Penpot
Penpot is the open-source design and prototyping platform that bridges designers and developers with web-native standards, real-time collaboration, and no vendor lock-in.
Open-source design and prototyping, honestly reviewed. No marketing fluff, just what you get when you self-host it.
TL;DR
- What it is: Open-source (MPL-2.0) design and prototyping platform — think Figma, but your data lives on your server and Figma can’t raise your bill or lock your files [5].
- Who it’s for: Design teams and product founders who want Figma-level collaboration but can’t stomach $15–$45/editor/month, plus developers who hate the “handoff” step because Penpot outputs real CSS and SVG instead of static specs [3][5].
- Cost savings: Figma’s Professional plan runs $15/editor/month (annual) or $20 billed monthly. A 5-person design team pays $75–$100/month before they’ve opened a single file. Penpot self-hosted runs on a $6–10 VPS, free for all users [5].
- Key strength: It speaks developer natively. Penpot expresses layouts as CSS Flexbox and Grid, not a proprietary abstraction. The inspect tab gives you copy-paste CSS, SVG, and HTML — not a “specs panel” that a developer has to interpret [3][homepage].

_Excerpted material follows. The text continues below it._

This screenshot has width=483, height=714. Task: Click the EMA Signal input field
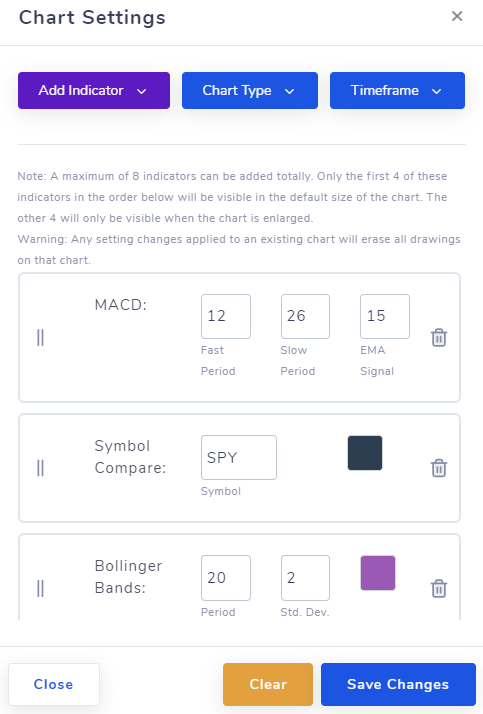385,316
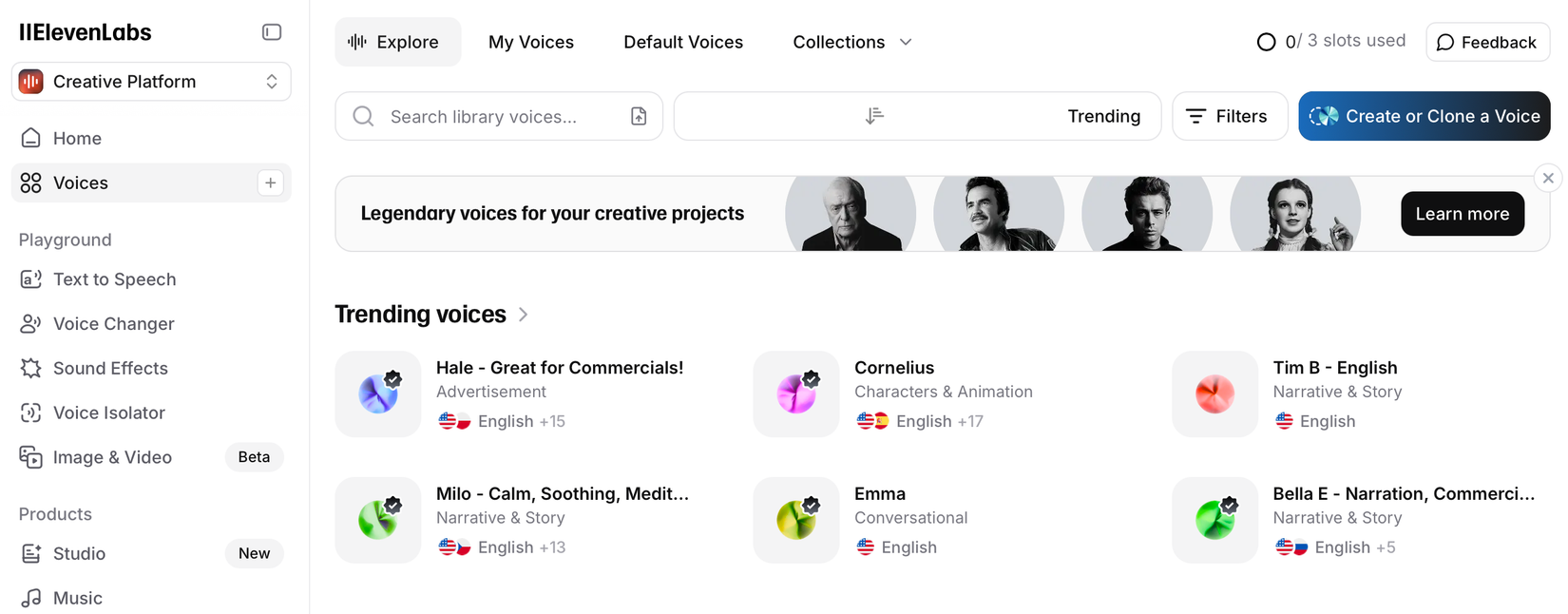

- Key weakness: Still rougher around the edges than Figma. A frank AlternativeTo reviewer calls it “raw as a butchered chicken” and lists real friction points: freezes when working with images, unintuitive path editing, unpredictable undo/redo [2]. Not production-ready for every team, and the self-host setup is non-trivial if you’ve never touched Docker.
What is Penpot
Penpot is a browser-based design, prototyping, and developer-handoff platform. You build UI screens, create component libraries, define design tokens, wire up interactive prototypes, and hand off to developers — all in one tool. The key pitch is that it’s the first major open-source design tool built on open web standards: SVG, CSS, HTML, and JSON [README].

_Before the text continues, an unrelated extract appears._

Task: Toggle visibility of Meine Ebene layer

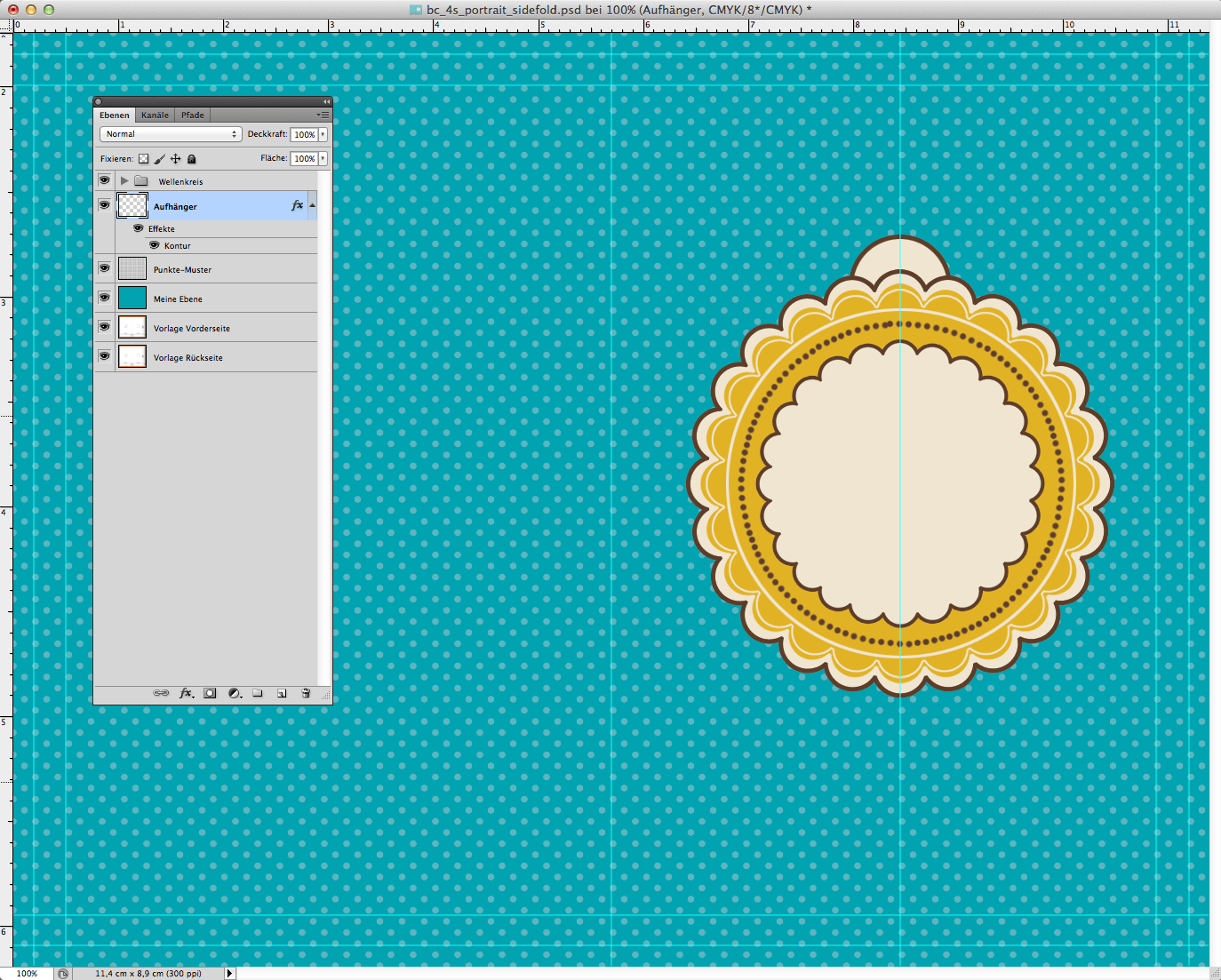Action: pyautogui.click(x=104, y=298)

That last point matters more than it sounds. Figma stores your designs in a proprietary binary format. Move to another tool and you export whatever Figma decides you can export. Penpot’s files are SVG-native, which means the design layer and the code layer aren’t two separate things that have to be synchronized — they’re the same thing represented differently [3][homepage].

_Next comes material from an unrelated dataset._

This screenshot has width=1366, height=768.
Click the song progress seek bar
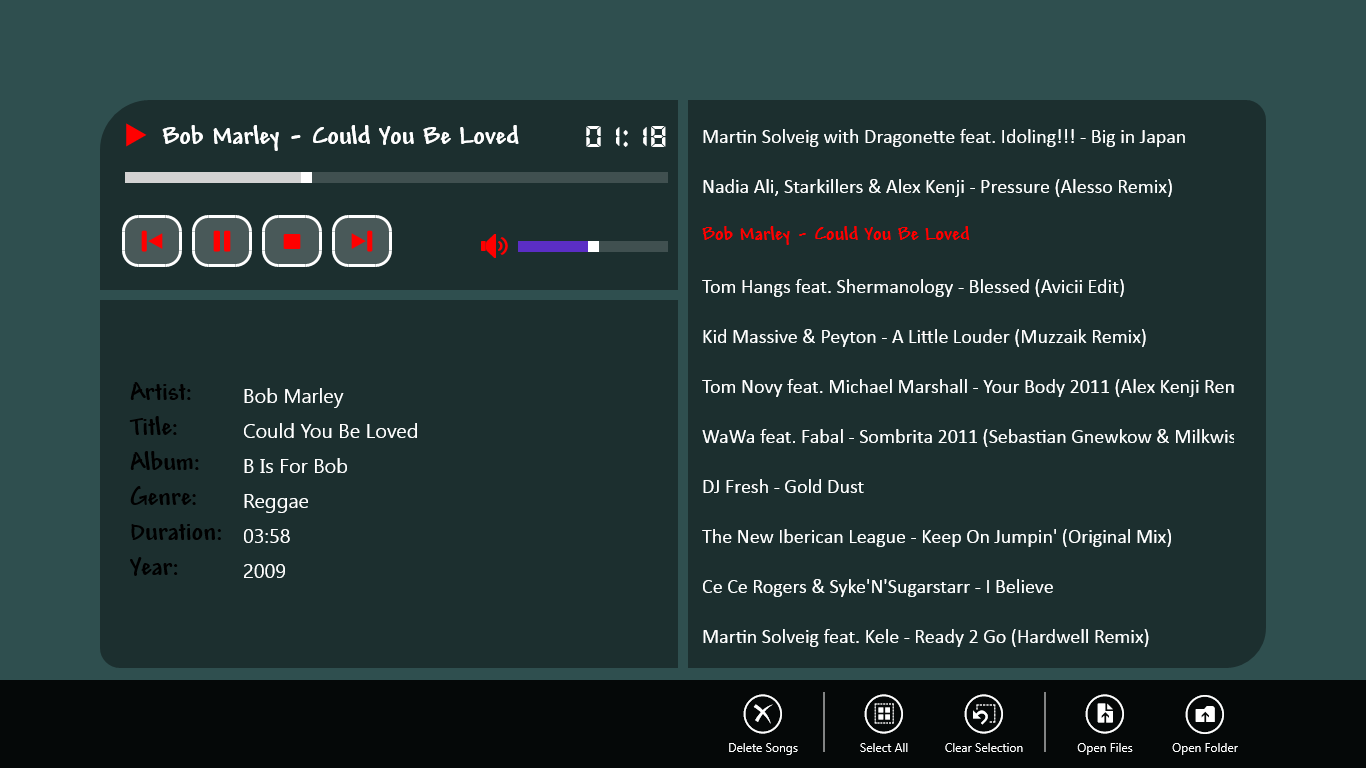(x=396, y=177)
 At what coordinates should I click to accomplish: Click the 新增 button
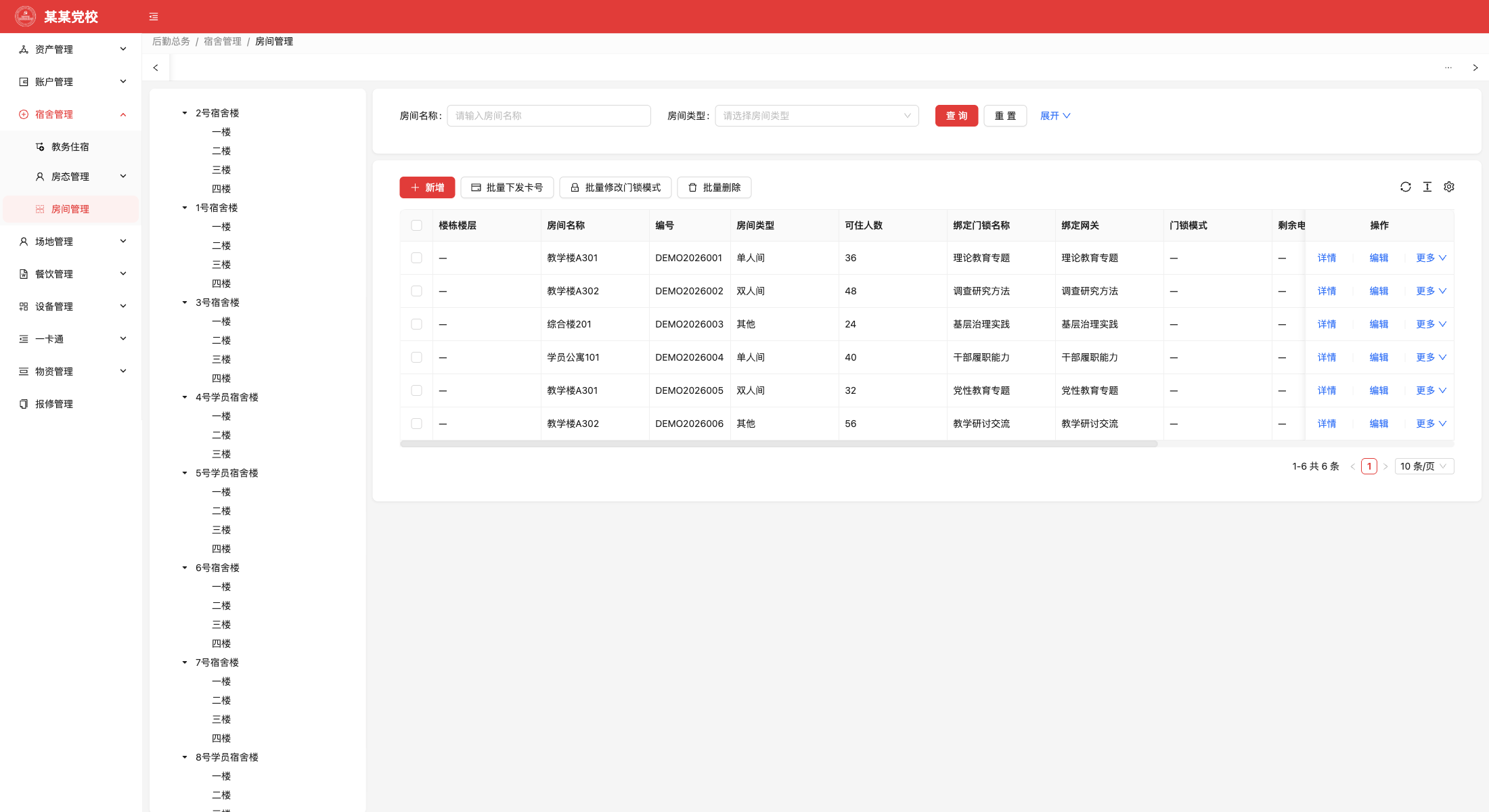pos(427,187)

The project is developed by Kaleidos, a Spanish open-source company, and has been running since 2019. As of this review it sits at 44,888 GitHub stars. The website claims 600,000 teams are using it [homepage]. Version 2.0 was a major milestone: it shipped CSS Grid Layout natively, a complete UI redesign, a new component and variants system, and native design tokens [README].
Why people choose it over Figma, Sketch, and Adobe XD
The third-party articles and community reviews converge on a few recurring themes: cost, data ownership, and developer workflow. The complaints about Figma keep appearing: it’s cloud-only, files disappear if you stop paying, and the inspect panel generates specs that developers still have to translate.
Versus Figma. This is the fight Penpot picks. The XDA Developers article [5] frames it cleanly: “Figma has become the industry standard for UX/UI design, offering a powerful cloud-based platform where teams can collaborate on digital projects. However, its reliance on proprietary cloud storage, subscription costs, and data privacy concerns have led some designers to look for self-hosted alternatives.”
For a 5-person team, Figma Professional at $15/editor/month is $900/year. Figma Organization is $45/editor/month — $2,700/year. When Adobe tried to acquire Figma for $20 billion and regulators blocked it, the event reminded many teams exactly how much vendor leverage they’d handed over [5]. Penpot self-hosted costs the VPS you’d probably already be running.
The developer handoff angle is the other real differentiator. An AlternativeTo commenter [2] sums up the designer perspective: “The controls felt very intuitive to me — they map nicely to the mental models of actual CSS. I LOVE the wrapping options as well. I also really appreciate how developer-friendly this is, so handoff becomes simple.” The key insight: Penpot’s auto-layout behaves like CSS Flexbox. When a developer opens the inspect panel, the output is already CSS they can use, not a pixel specification they have to re-implement.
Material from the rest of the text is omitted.